Friday, January 22, 2010
Currency Rates
EURO/GBP - 1.146
US$/GBP - 1.622
CHF/GBP - 1.685
CAN$/GBP - 1.699
AUS$/GBP - 1.788
Comments: After a volatile few days on the currency markets, yesterday was much quieter as traders digested the stream of positive data that caused sterling to jump over the last few days. Sterling did slide slightly against euro, but that was due to profit taking by investors more than negative data. Looking ahead to today, monthly retail sales figures are released for December which are expected to show a modest increase. Whilst this can be attributed somewhat to consumers purchasing more expensive items before the rise in VAT took effect, it still should have a positive impact ahead of the first estimate of the UK’s growth for the 4th quarter of 2009 – figures that are released on Tuesday. However if it comes in less than expected, it is likely to put an end to the current rally for now.
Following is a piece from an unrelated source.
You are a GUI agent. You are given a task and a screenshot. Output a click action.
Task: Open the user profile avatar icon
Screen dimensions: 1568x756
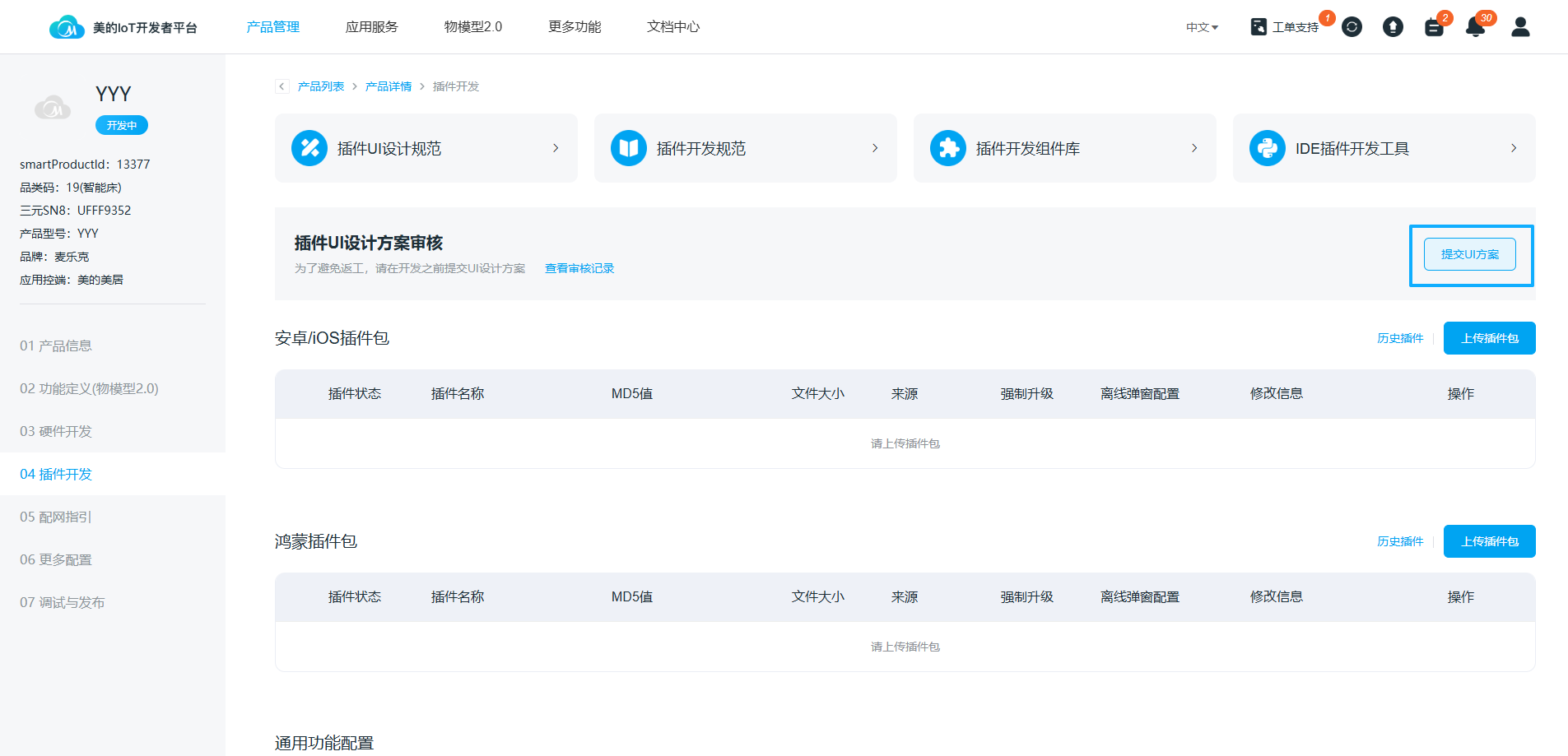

In the Euro zone, the Greek finance minister George Provopoulos has stated that Greece will not be leaving the single currency despite the “extremely serious” issues facing the economy over the country’s budget deficit. The problem with Greece is still there and so far there has been a lot of rhetoric and little decisive action, and as a result this is likely to continue to put downward pressure on the euro as investors look for more attractive options. There is little meaningful data out from the region today.
In the US, the US dollar strengthened slightly against sterling after a decrease in investor risk appetite following a move by China and now the US Government to regulate and restrict the money markets. This is a concern because it comes at a time when most Governments worldwide are looking at pulling back the emergency funding and additional over-regulation or restriction could snub out recovery growth and discourage investment. This will be a major issue over the next year and we will have to wait and see how it pans out.
Elsewhere, despite Chinese central bank chief Zhou Xiachuan stating that the bank would not attempt to cool the pace of Chinese growth, the commodity currencies suffered over concerns that Chinese regulation would curb demand for commodities going forward.
Note: All rates are mid market inter bank and indicative at the point of publication.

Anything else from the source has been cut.